If the bad shaft was done true concentric some where else, then the canted pin might make the tip jump. Look for a tiny air gap on one side of the joint when held up to the light.

Who knows!!

Rick
 

cutter

Steve Klein Custom Cues
Silver Member
Not so straight

Screw the shaft onto the butt. Using your fingernail, go around the joint and see if the shaft is concentric with the butt. ( it should be either flush, or the small offset all around the joint.) If it isn't then that may be part of the problem.
 

Cue Crazy

AzB Silver Member
Silver Member
Chamfering helps if a facing was done after the pin was installed on the handle and for fear of hitting the pin, It wasn't done close enough. With dash rings I usually like to line them up after, so not only do I slightly champer the shaft facing, but I also do It before boring for My pin to account for that. just a little bit on that side though, not as much as the shaft side. Then I can get right up to the pin without any issues, and the chamfer usually disappears in the handle side by the time I've lined the dashes up. Sometimes certain woods or just a tool bit not being as sharp as It could be leaves a slight ribbon or even a slightly freyed edge right against the pin, but a real sharp razor takes them off leaving a really clean edge. There's always a better way, but this has worked for me, and I don't have any issues with the faces not matching up.
 

GBCues

Damn, still .002 TIR!
Gold Member
Silver Member
Chamfering helps if a facing was done after the pin was installed on the handle and for fear of hitting the pin, It wasn't done close enough.

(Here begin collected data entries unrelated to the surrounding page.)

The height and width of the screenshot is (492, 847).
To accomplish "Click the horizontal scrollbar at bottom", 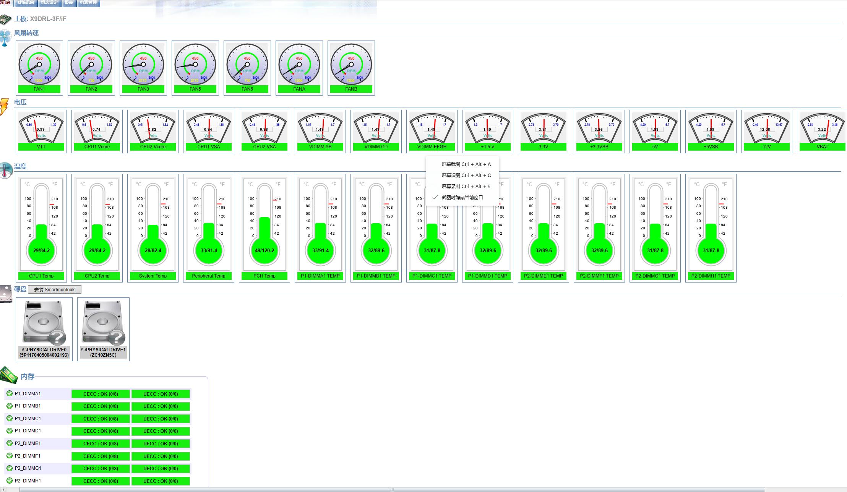I will [392, 489].
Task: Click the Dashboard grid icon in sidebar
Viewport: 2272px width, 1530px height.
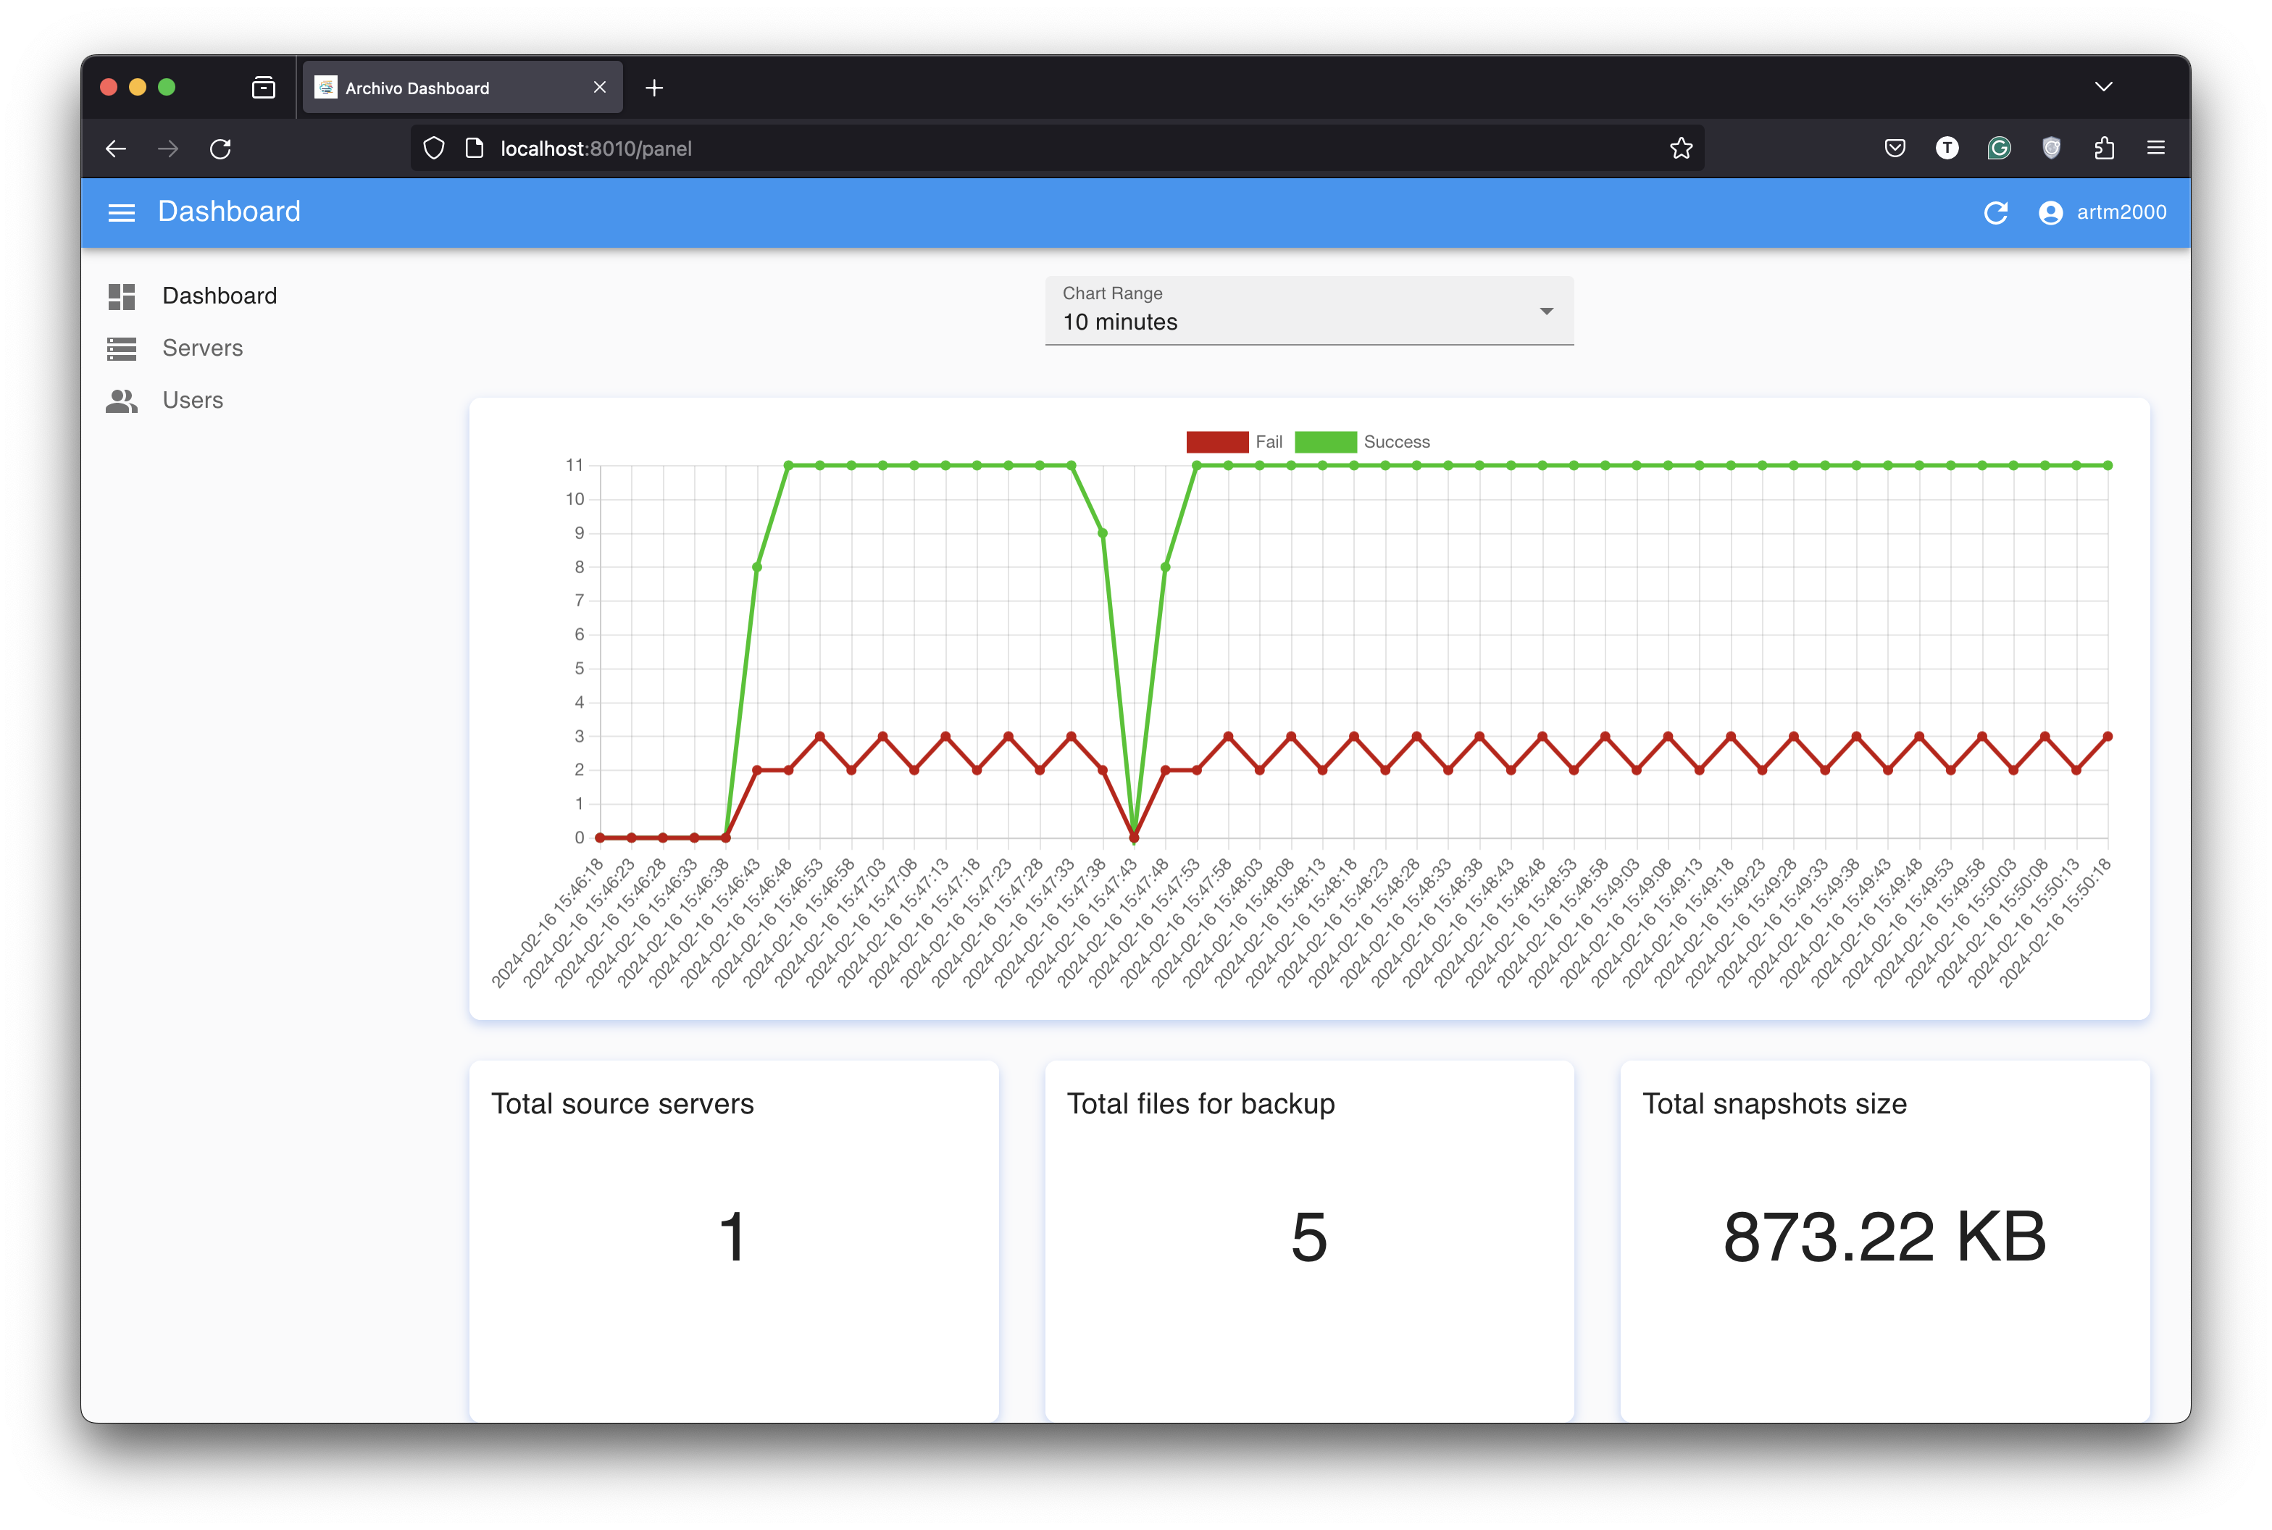Action: pyautogui.click(x=121, y=297)
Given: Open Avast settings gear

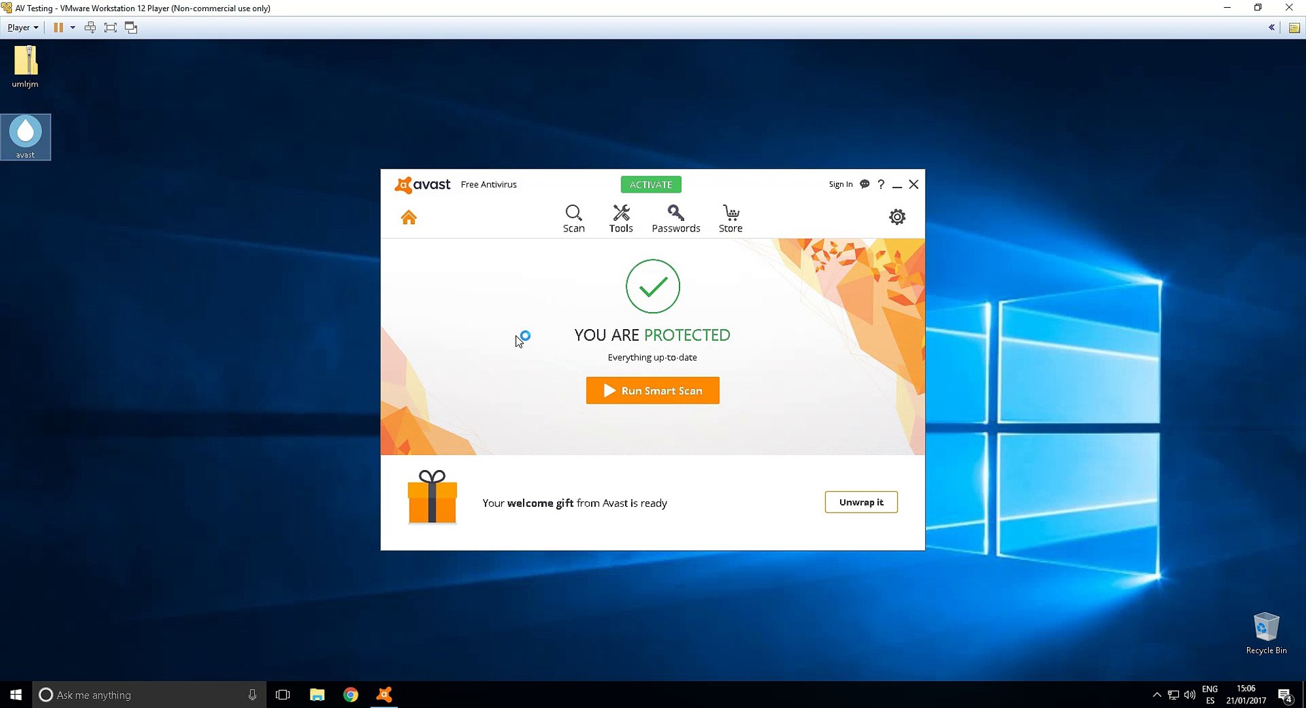Looking at the screenshot, I should pos(896,216).
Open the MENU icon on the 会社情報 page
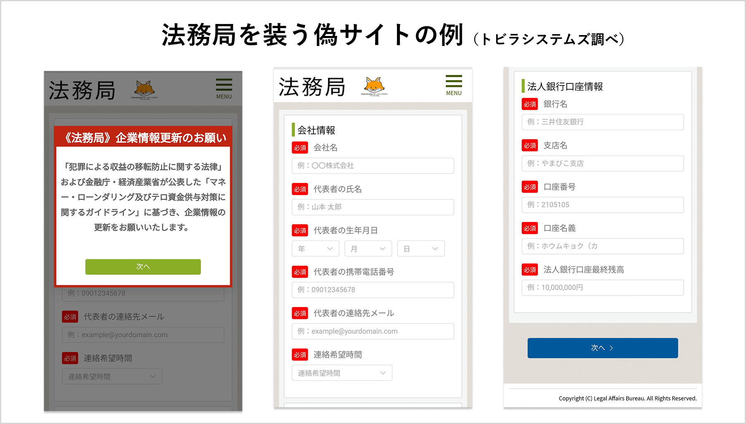This screenshot has height=424, width=746. coord(453,82)
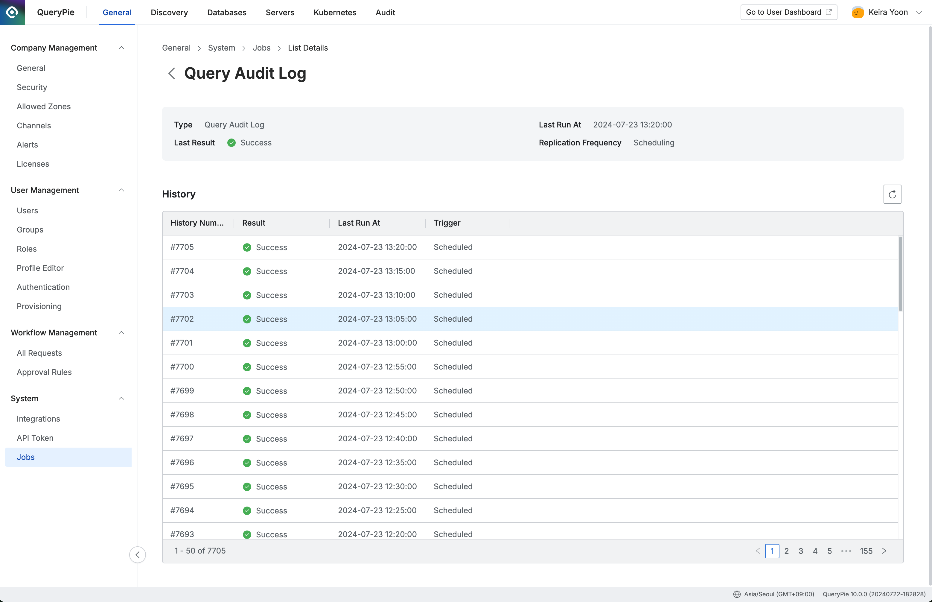Collapse the Workflow Management section
Screen dimensions: 932x602
121,333
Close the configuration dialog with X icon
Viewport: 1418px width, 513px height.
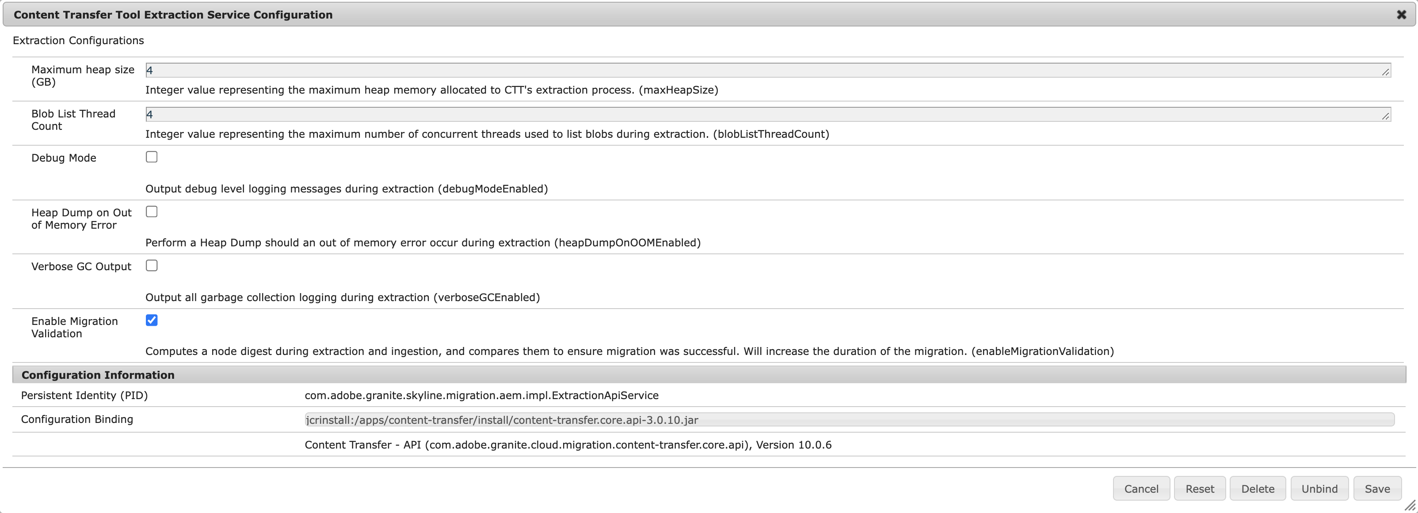point(1401,15)
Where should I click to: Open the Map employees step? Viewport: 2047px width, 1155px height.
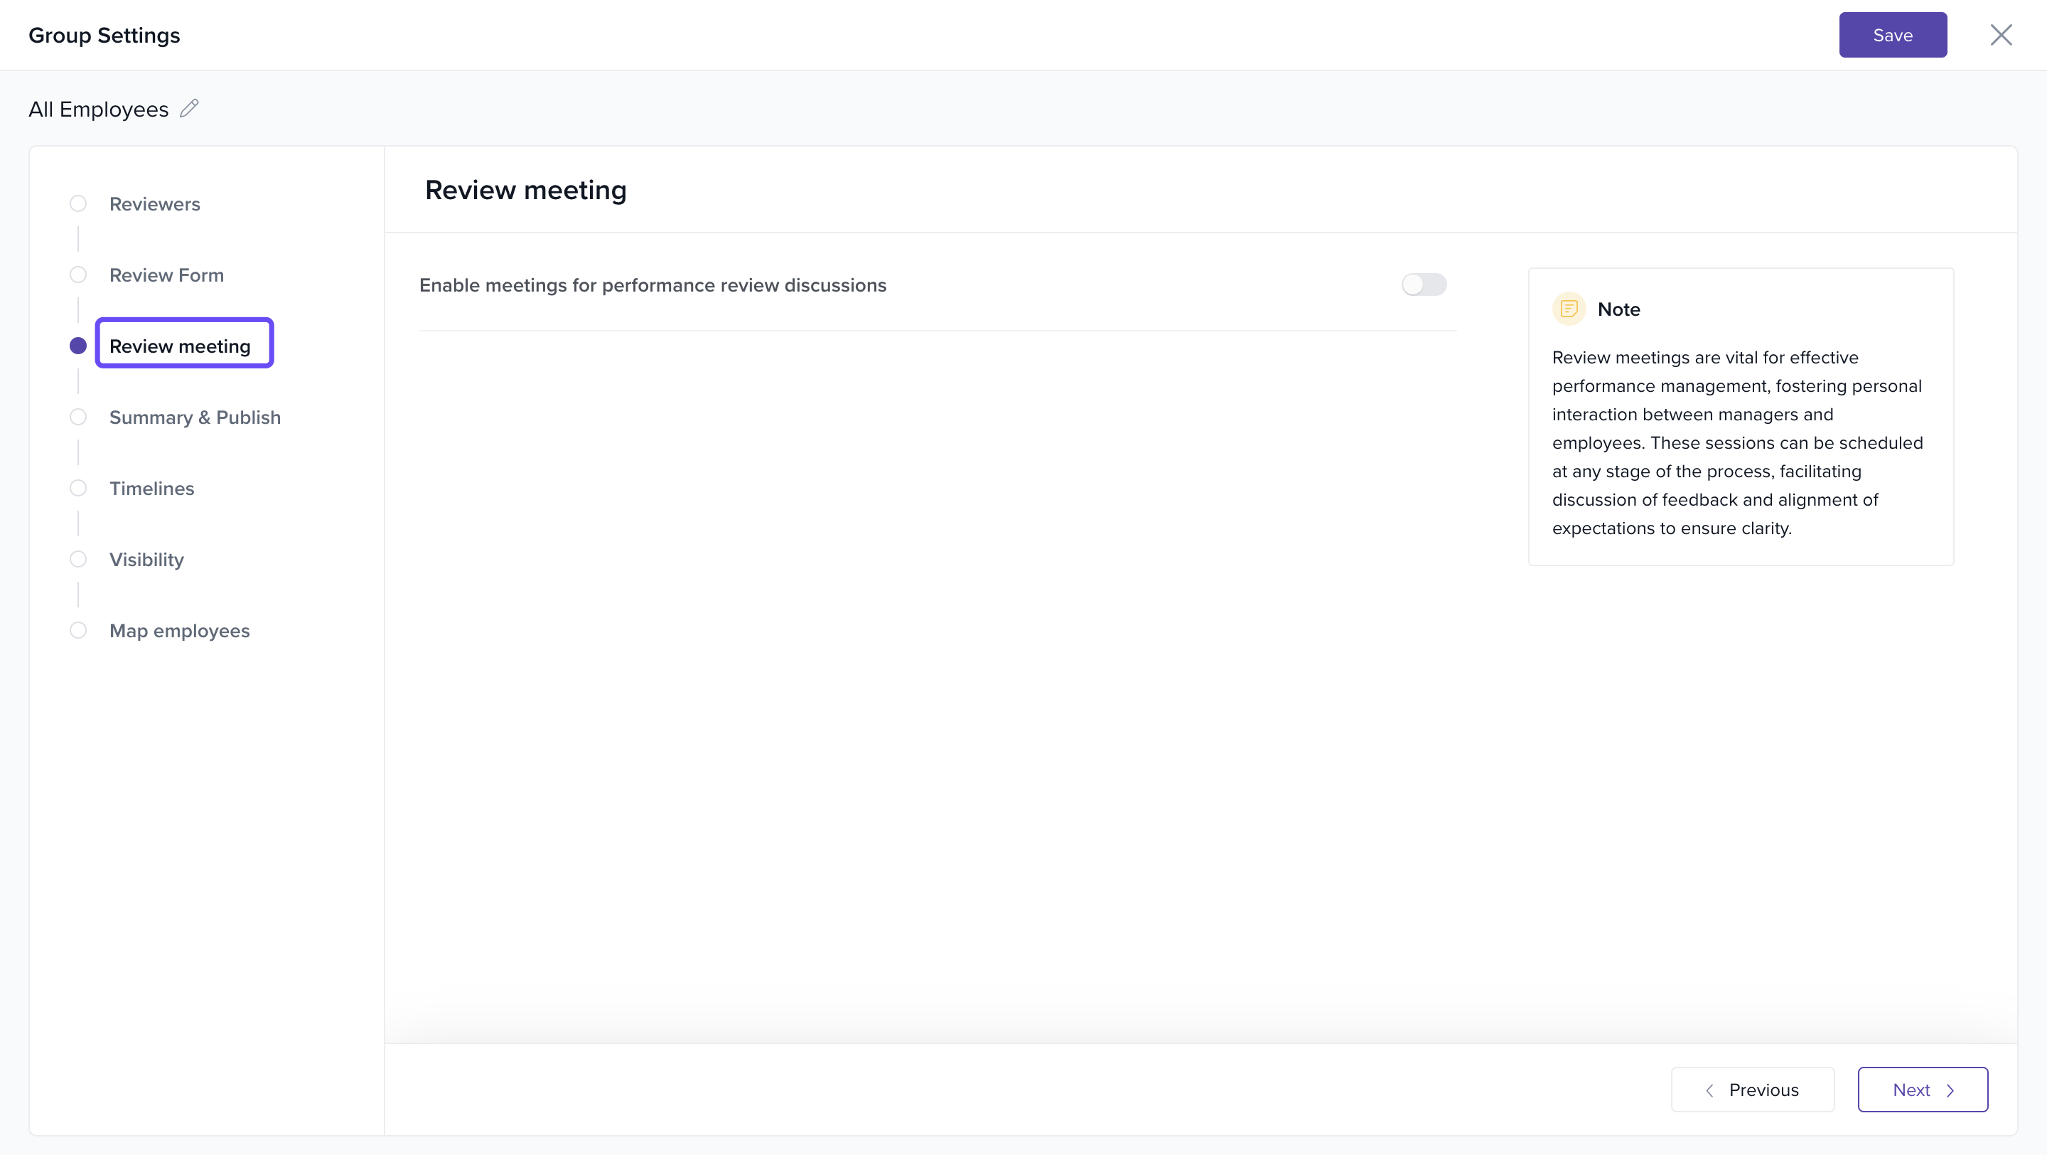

With dash rings I usually like to line them up after, so not only do I slightly champer the shaft facing, but I also do It before boring for My pin to account for that. just a little bit on that side though, not as much as the shaft side. Then I can get right up to the pin without any issues, and the chamfer usually disappears in the handle side by the time I've lined the dashes up. Sometimes certain woods or just a tool bit not being as sharp as It could be leaves a slight ribbon or even a slightly freyed edge right against the pin, but a real sharp razor takes them off leaving a really clean edge. There's always a better way, but this has worked for me, and I don't have any issues with the faces not matching up.

Greg
Thanks very much for this tip!!:thumbup: I chamfer the shaft side, but never thought about doing the butt side. I have had a little bit of the problem you describe sometimes when facing the butt and your technique will solve that.
Gotta love the free exchange of information amongst the guys here!:grin:

Gary
 

Cue Crazy

AzB Silver Member
Silver Member
Greg
Thanks very much for this tip!!:thumbup: I chamfer the shaft side, but never thought about doing the butt side. I have had a little bit of the problem you describe sometimes when facing the butt and your technique will solve that.
Gotta love the free exchange of information amongst the guys here!:grin:

Gary

Your very welcome Gary, hope that it helps you out. It's worked out well enough for me that I don't even need to chamfer the shaft if I don't want to, and I could actually achieve more face to face contact by not using one on the shaft. I still like to use It there though, because to me It's just a much cleaner look, and also helps locate the pin for less chance of cross-threading a shaft. I've seen more unchamfered shafts come in for thread repair over the years then the chamfered, so prefer to use them in My own shafts as well. I think the key goal for me is getting It sized just right so that i don't lose too much face contact, but still reach my intended goal. I've done them both ways, and don't see enough of a difference in the way they play not use them. In theory though the more contact area the better I suppose.

Greg
 

Lexicologist71

Rabid Schuler fanatic
Silver Member
Go to a cue repair man have him stick the pieces up between centers and face the butt and shaft that should fix it.

screw the cue together and hold it up to the light and look closely at where the cue goes together if you can see light between the faces or a gap then thats probably it.

Wouldn't seeing light more likely indicate a screw bottoming without pulling the faces together?